To run BetaScan on our file SNPFreqs.txt with default parameters:

python BetaScan.py -i SNPFreqs.txt

To run with a 2000 base pair window, a p parameter value of 50 and using the folded version of Beta:

python BetaScan.py -i SNPFreqs.txt -w 2000 -p 50 -fold

To run with a 5000 base pair window, a p parameter value of 20 and excluding all core SNPs that are of frequency 10% or less, or of frequency 90% or greater:

python BetaScan.py -i SNPFreqs.txt -w 5000 -p 20 -m .1

BetaScan outputs a 2-column tab delimited file, where the first column contains the coordinate of the core variant, and the second column contains its Beta score. Only core variants above your minimum folded frequency threshold, specified by -m, will appear in this file.

Caution: if variant calls within the specified window size of the core variant are not confident, the value of Beta may not be correct, because of artificially elevated or reduced number of mutations. For this reason, we encourage you to use quality filters.

We have found that in human a relatively low number of samples, around 5, is sufficient to detect a fairly large proportion of sites. Maximum power is obtained with a sample size of around 20 (so 10 diploid individuals).

Although there is no definite best choice of p, and results are fairly robust to choice, we do have some guidelines: If frequency calls can be called confidently, a value around 20 is sufficient. If frequency calls are not confident, a smaller value of p (around 2) should be used.

See the supplement of our paper on BioRxiv for a rough derivation of maximum window size, based on the estimated recombination rate.

If you have accurate ancestral calls, then we recommend you use the unfolded version, because it can detect balanced haplotypes at more extreme frequencies. If you're not confident in the ancestral calls, then the folded version should be used, because it has identical power throughout most of the site frequency spectrum. In practice, it's not a bad idea to do both. First using unfolded Beta for your general scan, and then using the folded version to double check that any intermediate-frequency top unfolded scan hits are not an artifact of ancestral allele misidentification.

You can use the following command in unix:

awk -F "\t|:" '(NR>1) && ($6!='0') && ($6!='1') && ($3=='2') {OFS="\t"; print$2,$6*$4,$4}' yourfile.frq

This command reformats the .frq file and filters out positions that have more than 2 possible alleles, or are at frequency 0 or 100%. Make sure that you use the fold command if you haven't called ancestral/derived alleles. If you have called them, then this awk script assumes that the derived allele is the first allele listed in the .frq file outputted by vcftoos. Also, please double check that this command outputs the right thing from your .frq file!
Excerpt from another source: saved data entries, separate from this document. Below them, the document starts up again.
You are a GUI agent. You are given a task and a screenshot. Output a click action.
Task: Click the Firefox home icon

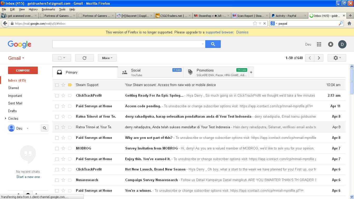point(349,23)
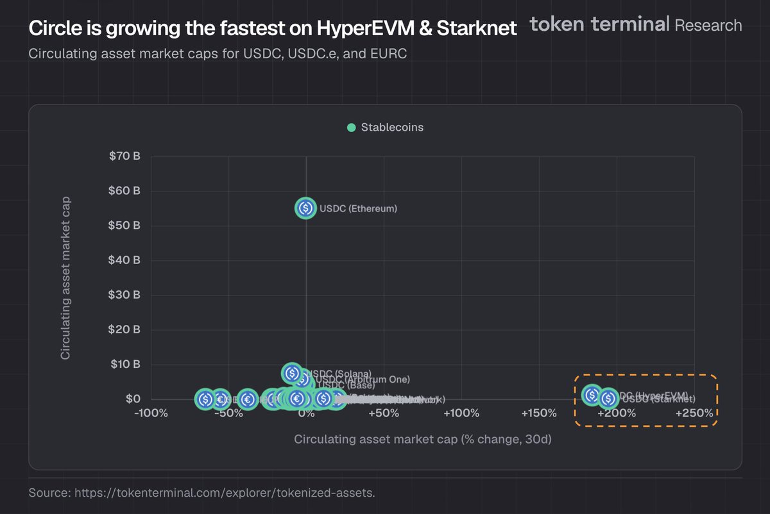This screenshot has width=770, height=514.
Task: Click the leftmost USDC bubble near -65%
Action: [x=205, y=399]
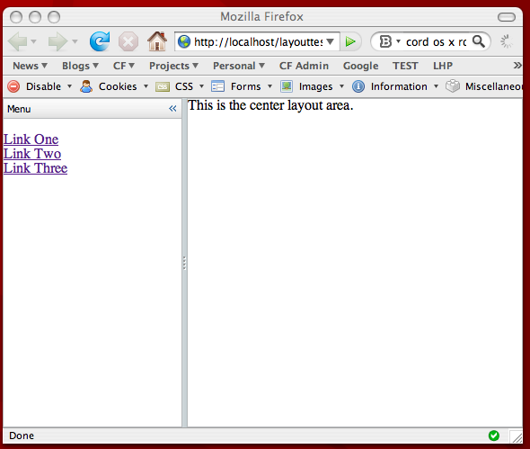Click the green Go arrow button

coord(350,41)
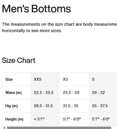Click the Waist (in) row label
The width and height of the screenshot is (117, 129).
13,93
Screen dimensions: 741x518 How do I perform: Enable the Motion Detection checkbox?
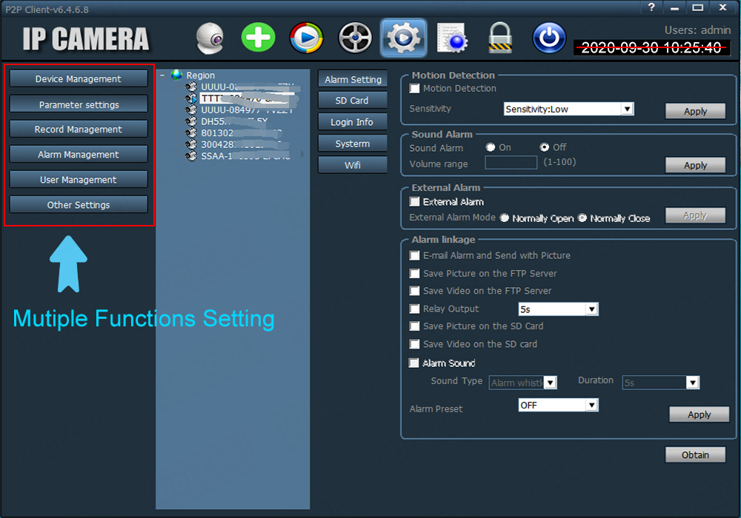[x=415, y=89]
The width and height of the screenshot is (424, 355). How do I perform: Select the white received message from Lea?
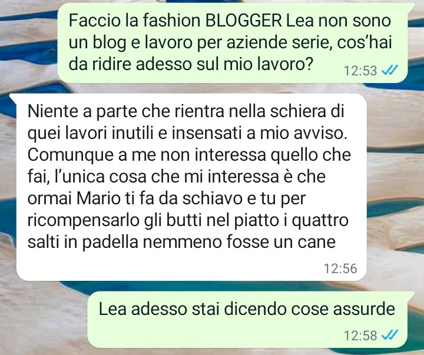tap(191, 187)
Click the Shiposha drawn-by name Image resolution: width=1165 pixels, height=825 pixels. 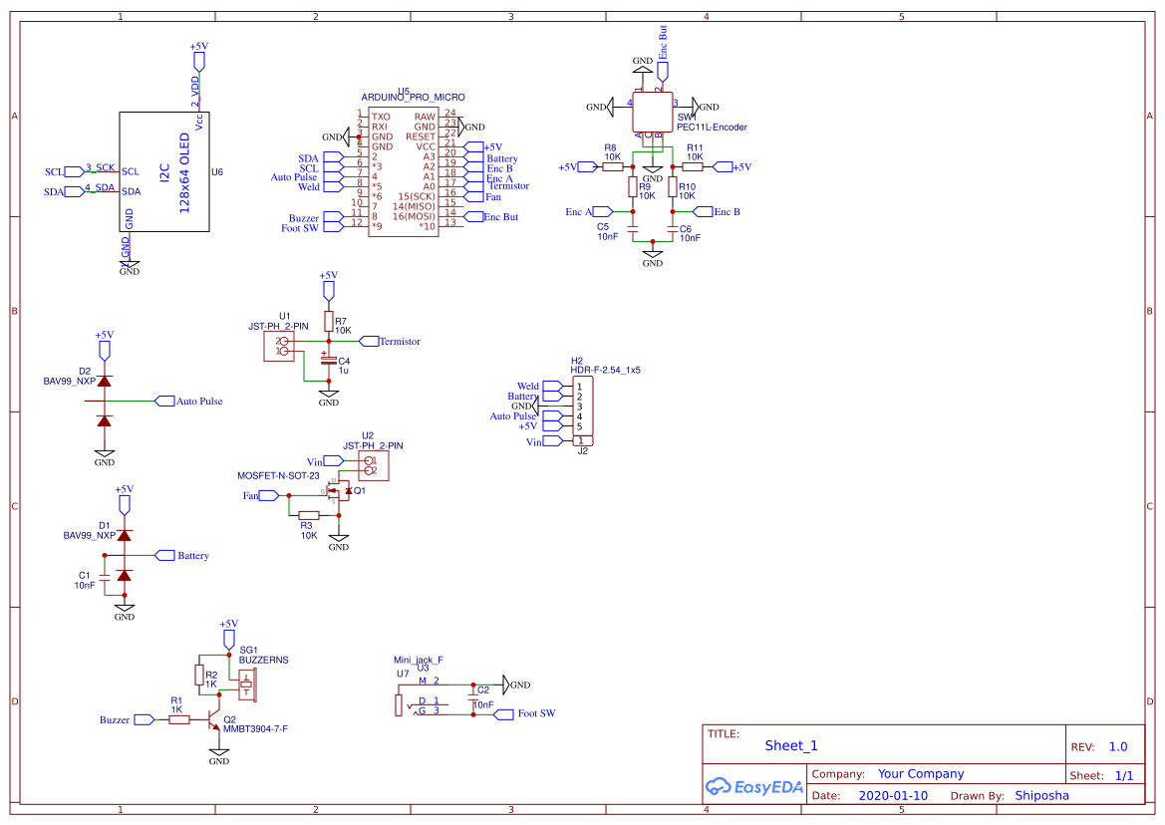point(1041,795)
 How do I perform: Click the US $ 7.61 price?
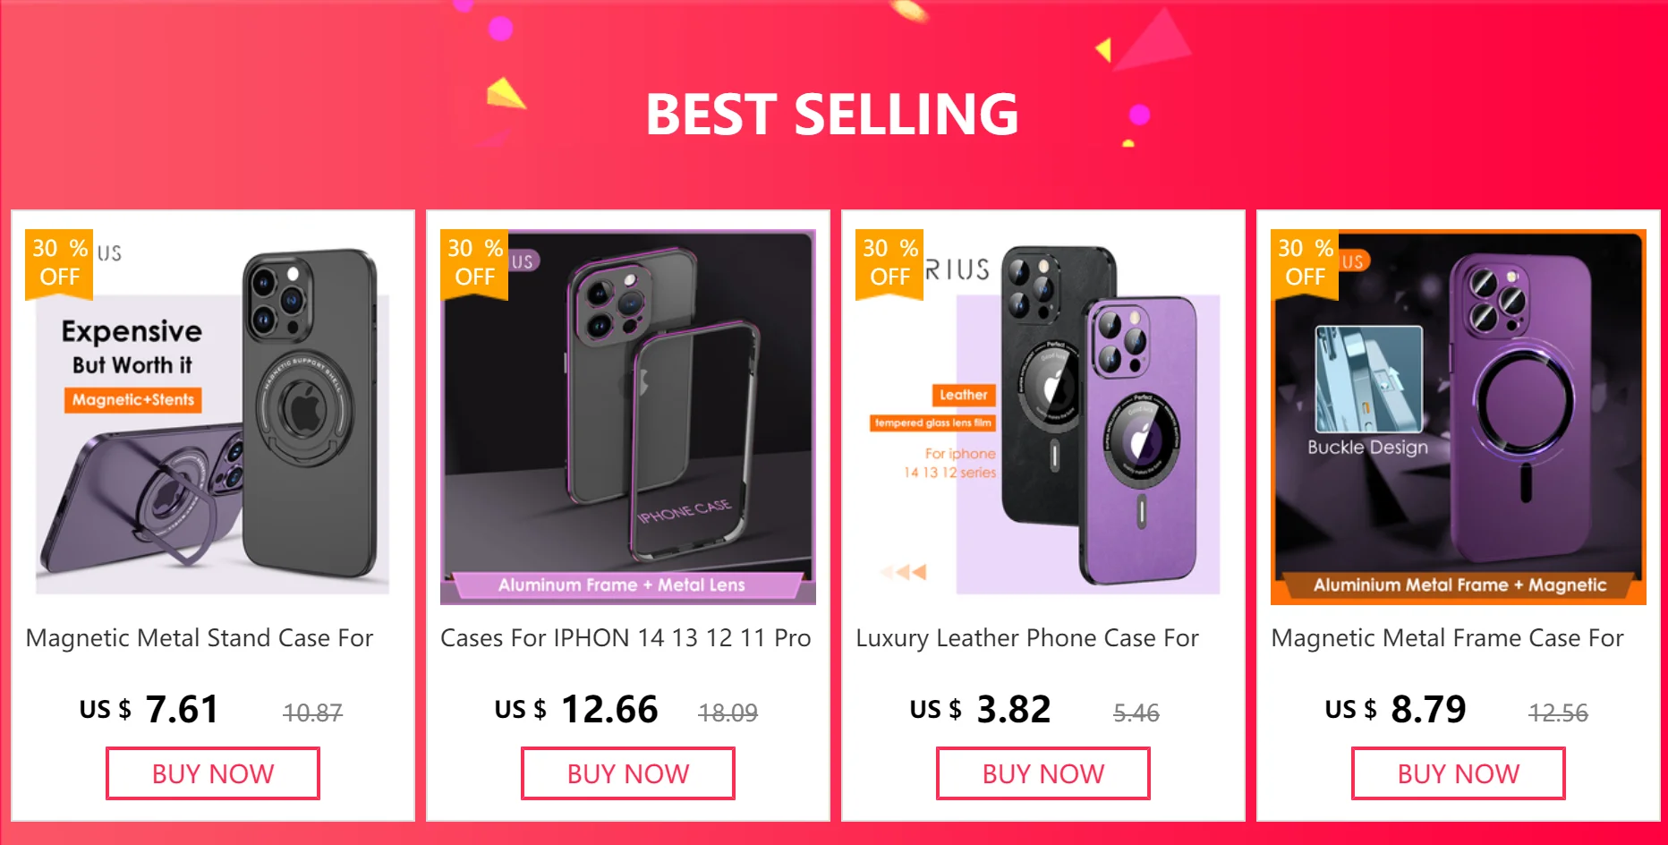149,710
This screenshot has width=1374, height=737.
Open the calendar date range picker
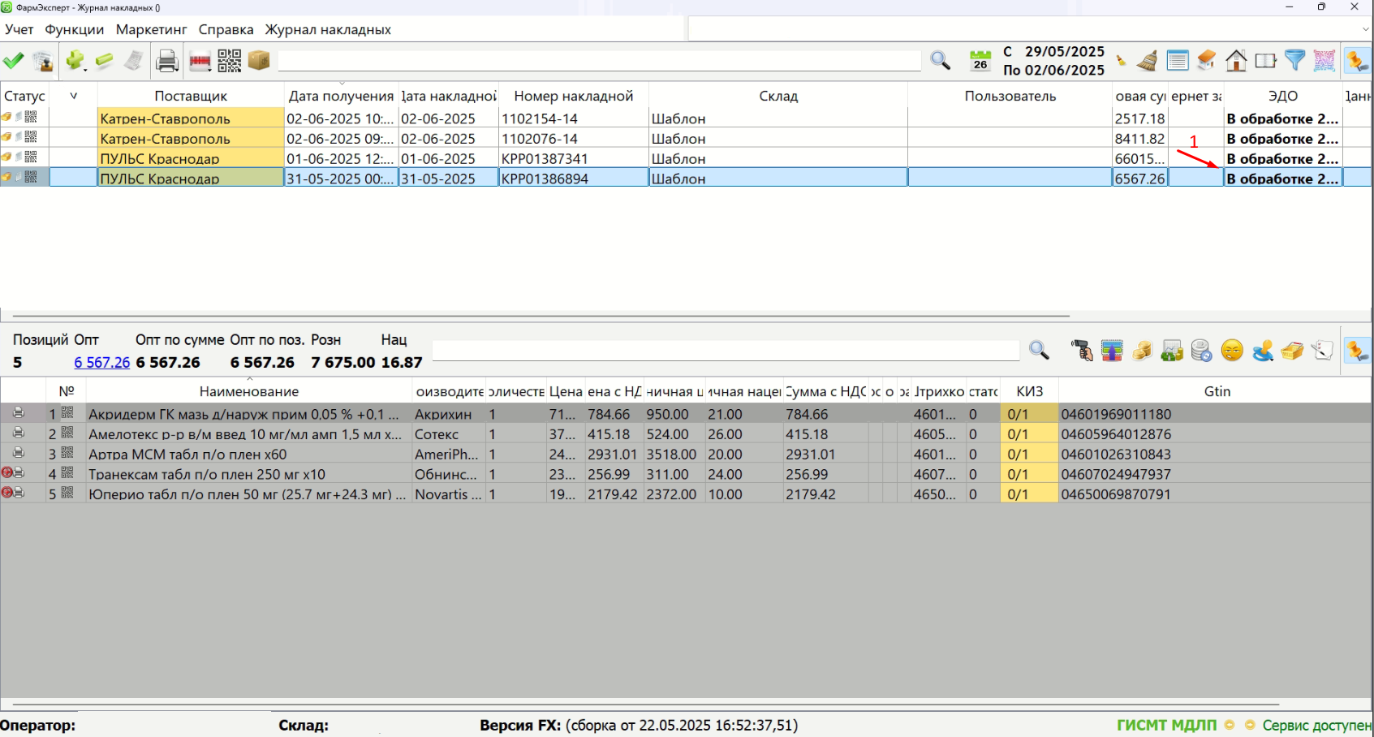click(980, 61)
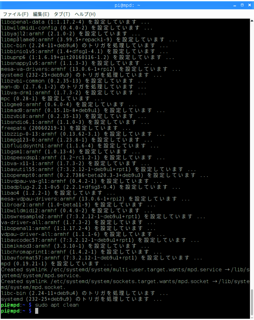
Task: Minimize the terminal window
Action: [235, 5]
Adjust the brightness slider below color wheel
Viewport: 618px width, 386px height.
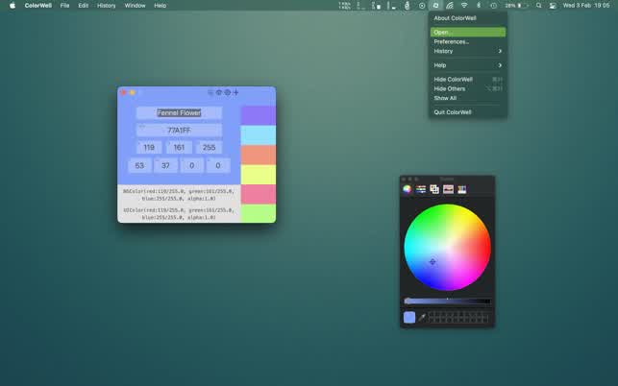448,301
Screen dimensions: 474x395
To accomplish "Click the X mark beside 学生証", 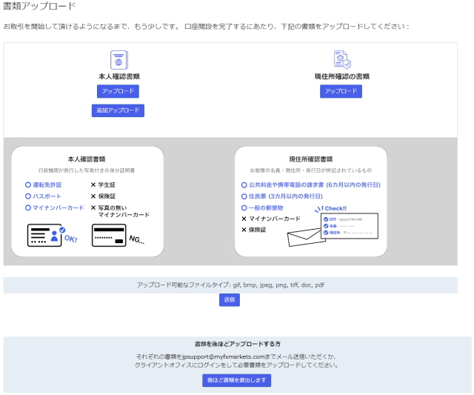I will point(93,185).
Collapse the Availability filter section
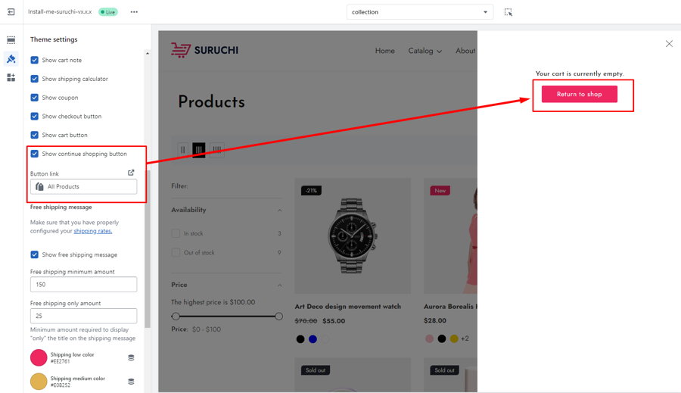Screen dimensions: 681x393 click(280, 210)
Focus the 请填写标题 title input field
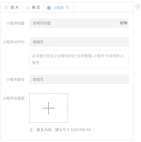Viewport: 141px width, 142px height. point(79,23)
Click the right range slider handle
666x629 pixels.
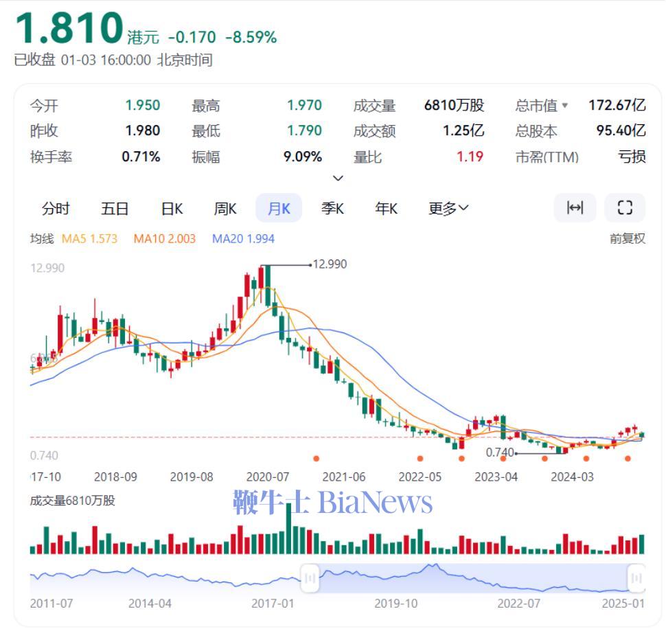636,577
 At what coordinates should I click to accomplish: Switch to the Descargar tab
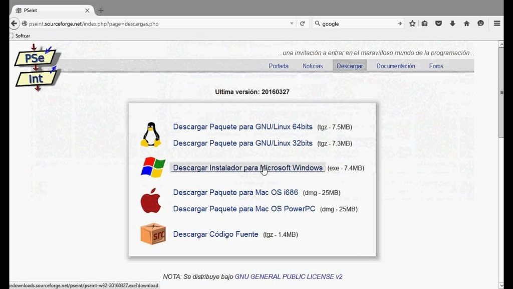[x=350, y=66]
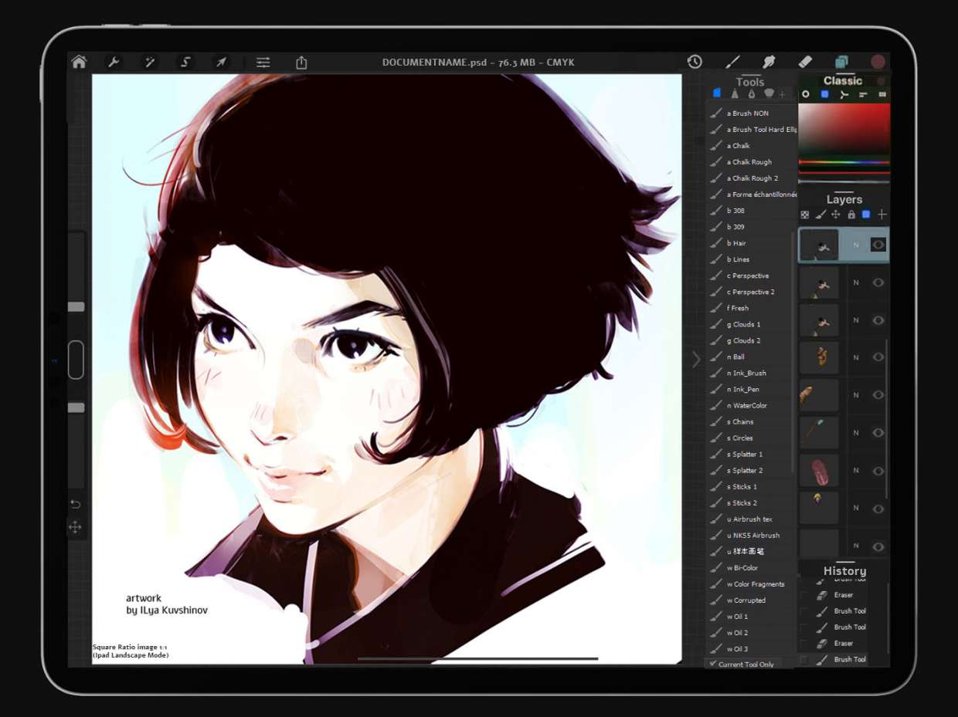The image size is (958, 717).
Task: Add a new layer with the plus icon
Action: (883, 215)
There could always be variations in the .frq format I don't know about.

Once again, awk can come to the aid:

awk '{OFS="\t"}{if ($1=="Genomes:") exit }(($2=="m3") || ($2=="m1")) && ($8!="100") {print $3,$8,"100"}' SLiMFile.out

The first thing to note is that SLiM has more than one output file format, and this awk command only works with the SLiM format, not the ms format. Note, in this example, there's two mutation types simulated: m1 and m3, and both are outputted. You should obviously modify this so it works with your simulation details. This command also assumes a sample size of 100. If this is not your sample size, you should replace "100" with your sample size in quotes.